Performance bottleneck with autocast in AOT Inductor export: repeated weight casting due to disabled cache

Problem Description

When I export my model with AOT Inductor, I notice that weights are being repeatedly cast to the target precision (fp16/bf16) on every forward pass, which creates a significant performance bottleneck.

Root Cause Analysis

After investigating the source code, I found that:

  1. In normal eager mode, torch.autocast has cache_enabled=True by default (torch/amp/autocast_mode.py:214-215), which caches weight conversions and avoids redundant casting.

  2. However, during AOT compilation, the cache is explicitly disabled in torch/_dynamo/compiled_autograd.py:270:

    self.stack.enter_context(disable_autocast_cache())
    
    
  3. When the model is exported via torch.export.export(), autocast regions are converted to wrap_with_autocast Higher Order Operators (torch/_export/passes/replace_autocast_with_hop_pass.py), but the cache remains disabled in the exported graph.

Minimal Reproducible Example

import torch
import torch.nn as nn

class SubModule(nn.Module):
    def __init__(self):
        super().__init__()
        self.linear1 = nn.Linear(128, 256)
        self.linear2 = nn.Linear(256, 128)
    
    def forward(self, x):
        with torch.autocast(device_type="cuda", dtype=torch.float16):
            x = self.linear1(x)
            x = torch.relu(x)
            x = self.linear2(x)
        return x

class MainModel(nn.Module):
    def __init__(self):
        super().__init__()
        self.sub = SubModule()
        self.output = nn.Linear(128, 10)
    
    def forward(self, x):
        x = self.sub(x)
        x = self.output(x)
        return x

# Export with AOT Inductor
model = MainModel().cuda()
example_input = torch.randn(4, 128, device="cuda")
exported_program = torch.export.export(model, (example_input,))
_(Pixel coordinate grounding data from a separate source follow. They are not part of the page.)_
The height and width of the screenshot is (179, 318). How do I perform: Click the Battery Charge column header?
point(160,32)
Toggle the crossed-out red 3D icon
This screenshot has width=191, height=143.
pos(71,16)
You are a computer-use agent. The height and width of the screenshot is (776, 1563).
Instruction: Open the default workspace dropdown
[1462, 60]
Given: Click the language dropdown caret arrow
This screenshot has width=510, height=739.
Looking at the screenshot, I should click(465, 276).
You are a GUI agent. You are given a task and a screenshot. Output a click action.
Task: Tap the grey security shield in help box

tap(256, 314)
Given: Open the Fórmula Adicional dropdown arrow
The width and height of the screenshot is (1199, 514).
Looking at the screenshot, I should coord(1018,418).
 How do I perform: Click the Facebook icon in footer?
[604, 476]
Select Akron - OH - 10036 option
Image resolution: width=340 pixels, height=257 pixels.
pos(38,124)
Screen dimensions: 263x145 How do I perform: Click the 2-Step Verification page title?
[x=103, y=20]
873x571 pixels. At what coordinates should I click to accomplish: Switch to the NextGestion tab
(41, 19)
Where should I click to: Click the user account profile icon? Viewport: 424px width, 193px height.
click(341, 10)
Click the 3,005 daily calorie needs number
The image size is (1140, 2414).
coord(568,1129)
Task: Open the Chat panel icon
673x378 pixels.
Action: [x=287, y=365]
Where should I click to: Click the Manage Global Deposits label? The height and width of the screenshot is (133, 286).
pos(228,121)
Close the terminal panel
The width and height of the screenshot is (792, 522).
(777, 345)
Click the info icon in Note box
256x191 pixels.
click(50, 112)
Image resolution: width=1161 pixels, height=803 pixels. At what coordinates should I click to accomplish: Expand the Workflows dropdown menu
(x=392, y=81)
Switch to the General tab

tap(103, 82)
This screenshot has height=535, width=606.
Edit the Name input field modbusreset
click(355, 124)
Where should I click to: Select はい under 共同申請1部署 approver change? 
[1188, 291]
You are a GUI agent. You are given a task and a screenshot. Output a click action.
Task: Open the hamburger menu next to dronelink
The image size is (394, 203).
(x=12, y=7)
# The exported model shows repeated casting operations in profiling

Questions

  1. Is there a way to enable autocast caching in AOT-compiled models to avoid repeated weight casting during inference?

  2. What’s the recommended approach to achieve the performance benefits of cached weight conversion in exported models? Should I:

    • Pre-convert weights to the target dtype before export?

    • Use a custom export pass to optimize autocast regions?

    • Use a different export/compilation strategy?